The movie is actually based on Hiroshi Sakurazaka's graphic novel, All You Need is Kill. I haven't read the whole book, but from the pages I have read, it looks as though director Doug Liman did a respectful job of representing the source material. (Sakurazaka actually showed up at the film's London premiere, which means he isn't being Alan Moore-ish about the translation to the silver screen.)

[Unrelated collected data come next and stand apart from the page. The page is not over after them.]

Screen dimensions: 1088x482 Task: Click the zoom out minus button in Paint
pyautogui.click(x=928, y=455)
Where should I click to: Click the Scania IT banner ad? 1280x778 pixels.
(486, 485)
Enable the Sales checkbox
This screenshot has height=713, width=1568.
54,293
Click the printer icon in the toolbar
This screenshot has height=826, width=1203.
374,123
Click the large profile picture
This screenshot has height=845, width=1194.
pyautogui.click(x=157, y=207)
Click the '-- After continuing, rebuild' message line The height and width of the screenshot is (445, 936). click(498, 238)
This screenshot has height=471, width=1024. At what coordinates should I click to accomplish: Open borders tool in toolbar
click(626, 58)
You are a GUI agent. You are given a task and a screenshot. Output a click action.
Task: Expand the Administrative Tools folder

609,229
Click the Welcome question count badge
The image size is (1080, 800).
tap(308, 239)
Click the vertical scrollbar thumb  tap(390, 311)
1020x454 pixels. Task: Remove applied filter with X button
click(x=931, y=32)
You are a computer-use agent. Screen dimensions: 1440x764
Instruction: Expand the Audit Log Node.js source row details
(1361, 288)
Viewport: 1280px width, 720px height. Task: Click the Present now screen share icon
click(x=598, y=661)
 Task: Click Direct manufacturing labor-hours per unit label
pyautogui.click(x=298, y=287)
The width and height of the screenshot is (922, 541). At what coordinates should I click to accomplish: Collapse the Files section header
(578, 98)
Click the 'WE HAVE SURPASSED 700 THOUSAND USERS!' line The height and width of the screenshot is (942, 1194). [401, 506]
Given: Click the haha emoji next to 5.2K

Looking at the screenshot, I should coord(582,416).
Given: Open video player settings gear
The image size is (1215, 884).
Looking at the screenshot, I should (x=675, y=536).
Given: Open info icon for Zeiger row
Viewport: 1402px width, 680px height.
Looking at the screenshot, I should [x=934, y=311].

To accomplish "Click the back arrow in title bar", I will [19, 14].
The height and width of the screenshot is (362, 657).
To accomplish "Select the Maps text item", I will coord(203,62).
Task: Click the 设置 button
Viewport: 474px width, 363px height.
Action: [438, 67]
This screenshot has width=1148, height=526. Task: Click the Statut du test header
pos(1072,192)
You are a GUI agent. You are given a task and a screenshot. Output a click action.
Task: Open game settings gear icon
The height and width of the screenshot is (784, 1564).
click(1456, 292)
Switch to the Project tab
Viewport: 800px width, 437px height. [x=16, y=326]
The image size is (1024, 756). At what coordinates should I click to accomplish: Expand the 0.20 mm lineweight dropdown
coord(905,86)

The story, in short, is this: Aliens invade the earth, and mankind is at war. Due to a mutually fatal encounter with a shiny blue invade, protagonist and reluctant soldier, Major Bill Cage, played by Cruise, finds himself in a death-life-death-life loop. The only way out is by killing a shitload of drone aliens (referred to as Mimics) to get to, and finish off their queen (the Omega). When the queen drops, so do the drones. (Which is more Ender's Game than Aliens, but whatever. Wanna fight about it?)

At the beginning of the movie, Cruise's character has more in common with Carter Burke than Ellen Ripley. He's a bit of a whiney dick who has to die a few times before you start to care anything about him. That attachment also comes with the necessary partnership he forms with Sgt. Rita Vrataski, played by Emily Blunt. She was killed by one of those special shiny blue aliens (an Alpha) earlier on, ad has been through what Cage is going through until she lost her "restart" ability. So, Cage lives and learns and dies and lives and learns and dies until he and Vrataski are finally able to kill the big baddies -- without the aid of mechanized fighting suit. (in your face Ripley!) OK, enough the movie comparisons/references.

Judged on its own merits, EOT is a high-action, high-suspense flick that does't necessarily keep you guessing, but certainly kept me entertained. My initial reluctance to see the movie is based on a personal aversion to Tom Cruise. Well, I can safely say Cruise does not get in the way of a good story. To be fair, he's pretty solid, as is Blunt. And of course it's always a pleasure to see Bill Paxton in action (you know, Pte. Hudson from that other movie I said I wouldn't mention).

I would be remiss if I didn't acknowledge the lazy filmmaking that, at times, is painfully evident in EOT. Case in point, the introduction -- a much overused approach that I suspected would happen -- and gritted my teeth when it did. But I got over it. And tried to ignore other things. And, overall, I really enjoyed myself.

Speaking in general, I found EOT to be a movie experience where the 3D treatment was totally unnecessary. I would have preferred the clarity and brightness of a 2D viewing. Sound was great and the FX terrific, but not overbearing.

So again, I offer my thanks to Matt Bellamy, and am of the same mind that Edge of Tomorrow deserves a Good.